FIGHTING CORRUPTION: THE ROLE OF THE ANTI-CORRUPTION COMMISSION
A well-financed and independent anti-corruption agency or commission can be a strong weapon
in the fight against corruption. They need support, however, from both the government, judiciary and law enforcement if they are to do their jobs.
Above all they need independence: they need to establish their credentials as independent investigators
dedicated to fighting corruption both inside and outside government.
The first anti-corruption commission was set up in Singapore in 1952, followed by Malaysia and Hong Kong, giving Asia the reputation as the “cradle” of anti-corruption
agencies (ACAs). Today there are nearly 150 such entities throughout the world.

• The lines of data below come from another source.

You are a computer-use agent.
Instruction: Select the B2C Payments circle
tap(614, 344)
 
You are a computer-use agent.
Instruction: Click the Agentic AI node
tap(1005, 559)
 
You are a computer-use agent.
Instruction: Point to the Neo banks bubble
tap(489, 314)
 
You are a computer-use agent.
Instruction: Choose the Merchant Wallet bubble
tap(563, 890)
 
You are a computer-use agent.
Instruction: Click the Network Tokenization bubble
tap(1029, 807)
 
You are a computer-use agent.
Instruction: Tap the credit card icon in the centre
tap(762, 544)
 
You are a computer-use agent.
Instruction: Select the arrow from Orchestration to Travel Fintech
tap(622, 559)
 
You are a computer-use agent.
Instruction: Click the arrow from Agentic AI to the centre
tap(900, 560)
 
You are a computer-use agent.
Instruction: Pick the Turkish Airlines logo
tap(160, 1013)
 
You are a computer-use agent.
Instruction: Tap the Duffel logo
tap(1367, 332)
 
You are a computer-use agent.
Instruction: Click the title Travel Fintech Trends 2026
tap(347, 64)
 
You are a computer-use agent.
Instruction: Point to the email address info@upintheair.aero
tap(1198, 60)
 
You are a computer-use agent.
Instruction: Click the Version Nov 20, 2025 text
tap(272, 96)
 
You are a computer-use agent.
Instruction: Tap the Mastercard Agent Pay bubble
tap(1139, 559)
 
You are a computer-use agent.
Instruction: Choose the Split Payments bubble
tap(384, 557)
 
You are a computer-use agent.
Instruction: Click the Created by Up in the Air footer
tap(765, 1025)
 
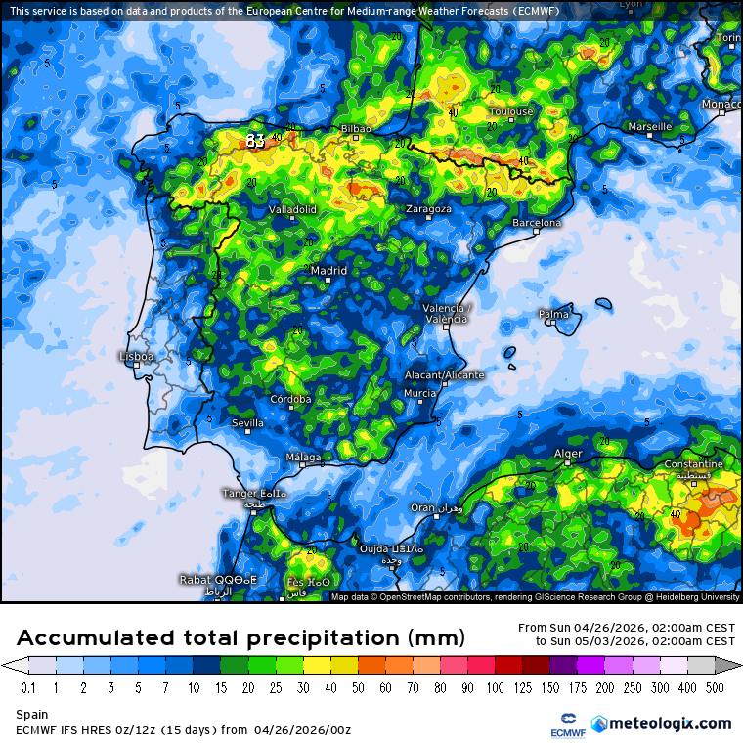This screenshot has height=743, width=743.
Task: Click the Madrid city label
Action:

ACAs often emerge in a context of corruption scandals. They are formed through broad political consensus and are regarded by most stakeholders as the ultimate response
to corruption. However, they can find themselves at the centre of political controversy if they decide to investigate those in power.
Set of standards and principles on what makes a good anti-corruption commission or agency includes:
- A broad and clear mandate: ACAs should have a clear mandate to tackle corruption through prevention, education, awareness raising, investigation and prosecution.

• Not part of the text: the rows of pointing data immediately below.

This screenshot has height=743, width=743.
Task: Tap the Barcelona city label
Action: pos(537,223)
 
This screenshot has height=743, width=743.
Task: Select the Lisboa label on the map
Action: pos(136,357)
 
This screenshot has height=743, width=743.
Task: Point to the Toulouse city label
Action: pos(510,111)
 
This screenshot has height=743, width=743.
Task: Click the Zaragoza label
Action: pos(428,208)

- Legally guaranteed permanence: Anti-corruption commissions
ought to be established by a proper and stable legal framework, such as a constitution or a special law, to ensure the permanence of the institution.
- Neutral appointment of ACA heads: Heads of anti-corruption commissions should be appointed
through a process that ensures their independence, impartiality, neutrality, integrity, apolitical stance and competence.
- Removal of ACA heads and leadership continuity: It is essential for the independence of anti-corruption commissions
that their heads have security of tenure and can only be dismissed through a procedure established by law.
- Ethical conduct and governance: ACAs ought to adopt codes of conduct that set high standards of ethical conduct for their employees
and have a solid compliance regime.
Transparency International supports the creation of ACAs to help in the fight against corruption, and calls on governments to support and protect these institutions to fulfil their mandates by ensuring that
they are given the independence and resources to do their jobs effectively.
During political crises it is important that no side tries to hijack the agenda of the anti-corruption commission and that the work is allowed to continue free from threats
(Primary source of the text: Transparency International).